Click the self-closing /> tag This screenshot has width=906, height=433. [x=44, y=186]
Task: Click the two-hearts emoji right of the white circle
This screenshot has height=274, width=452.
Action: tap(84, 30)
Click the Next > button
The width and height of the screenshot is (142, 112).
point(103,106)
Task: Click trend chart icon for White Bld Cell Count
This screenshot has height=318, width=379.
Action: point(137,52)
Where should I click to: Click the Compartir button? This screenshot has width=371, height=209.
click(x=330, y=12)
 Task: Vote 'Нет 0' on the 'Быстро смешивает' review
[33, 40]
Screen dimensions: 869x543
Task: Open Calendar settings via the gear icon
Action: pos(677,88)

----

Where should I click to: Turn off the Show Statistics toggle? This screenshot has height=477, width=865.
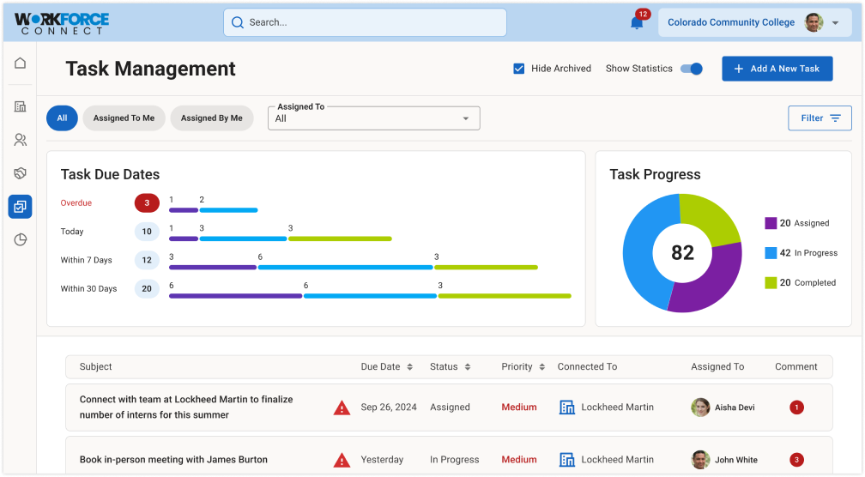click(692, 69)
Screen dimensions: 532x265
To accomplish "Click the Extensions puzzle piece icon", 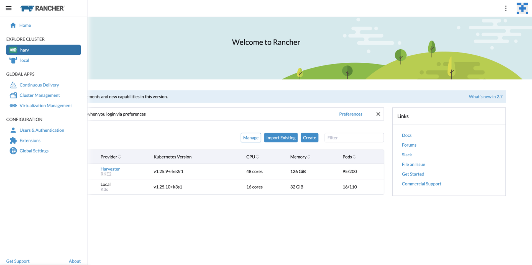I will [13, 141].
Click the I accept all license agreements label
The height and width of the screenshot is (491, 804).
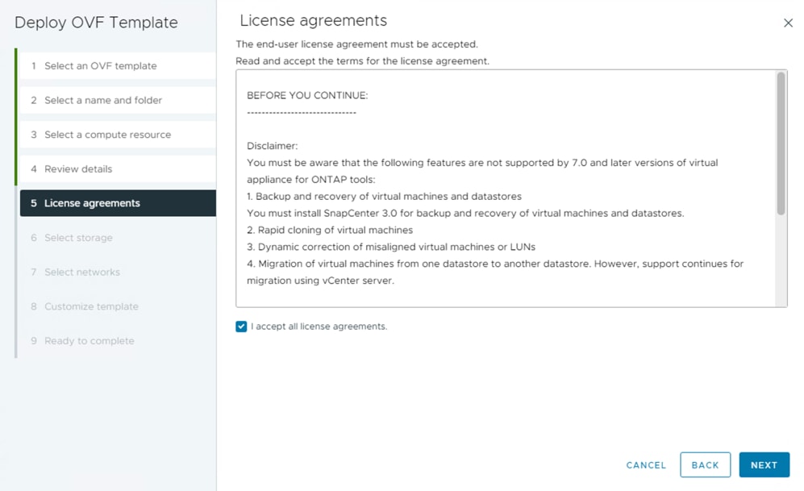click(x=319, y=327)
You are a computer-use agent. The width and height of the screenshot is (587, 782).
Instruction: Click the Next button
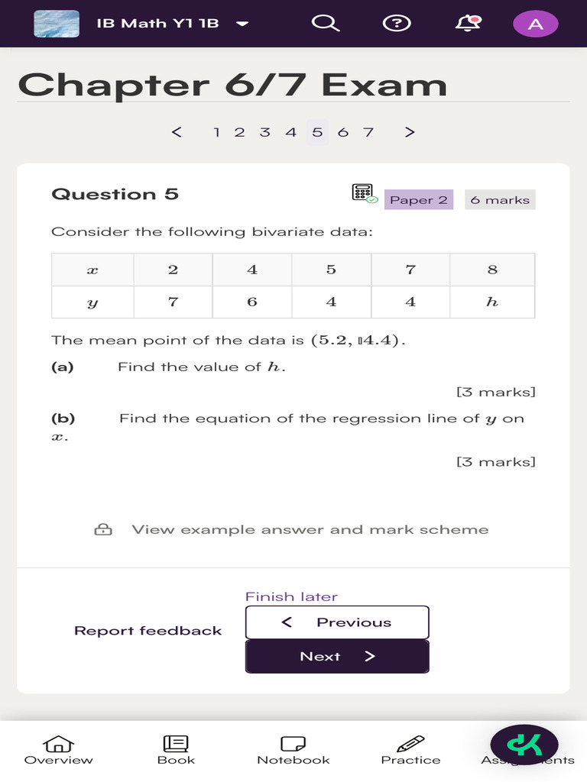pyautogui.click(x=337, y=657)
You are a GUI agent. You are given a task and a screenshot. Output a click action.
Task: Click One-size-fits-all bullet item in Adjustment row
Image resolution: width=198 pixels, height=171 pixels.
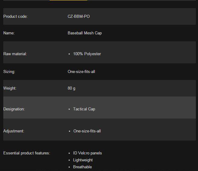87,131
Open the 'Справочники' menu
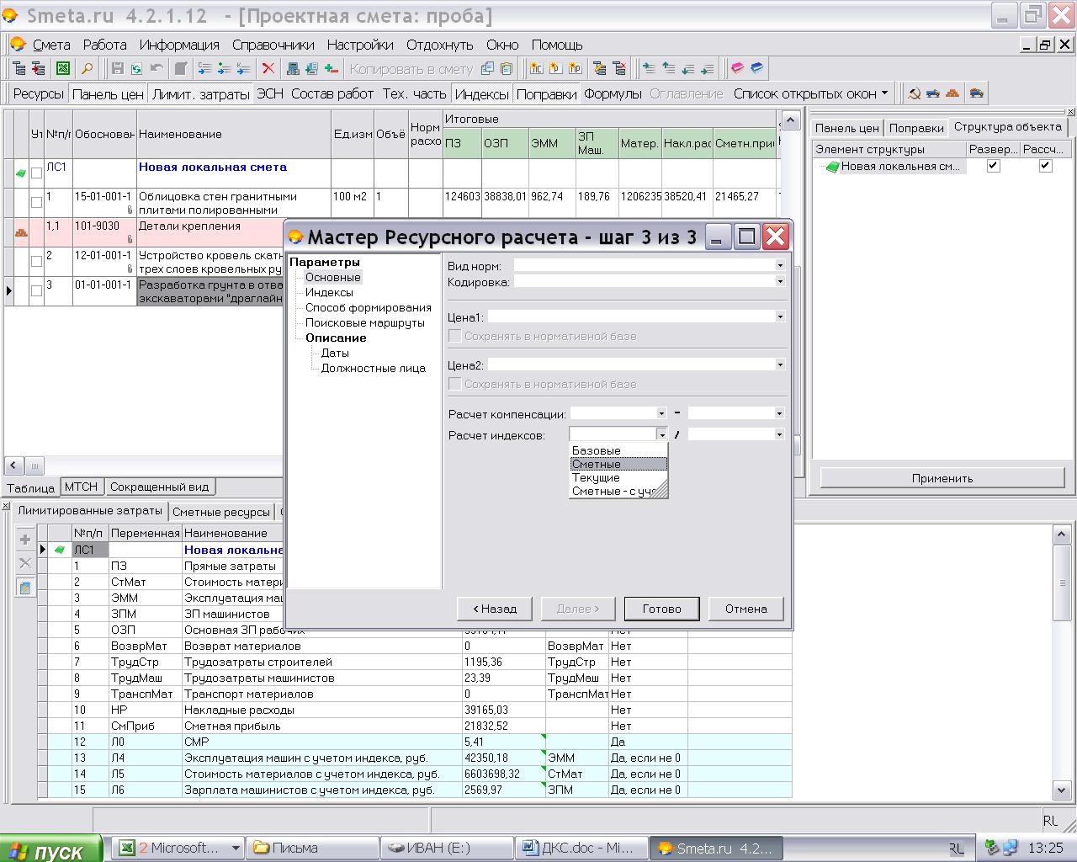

----

Skip every picture, and restate word for word only the lines above from the line containing "The height and" to the line containing "Open the 'Справочники' menu", both of them included.

Reply:
The height and width of the screenshot is (491, 804).
click(x=319, y=327)
You are a computer-use agent. The width and height of the screenshot is (587, 782).
Instruction: Click the Next button
pyautogui.click(x=337, y=657)
You are a GUI agent. You are given a task and a screenshot. Output a click action.
Task: Click One-size-fits-all bullet item in Adjustment row
Image resolution: width=198 pixels, height=171 pixels.
87,131
Open the 'Справочники' menu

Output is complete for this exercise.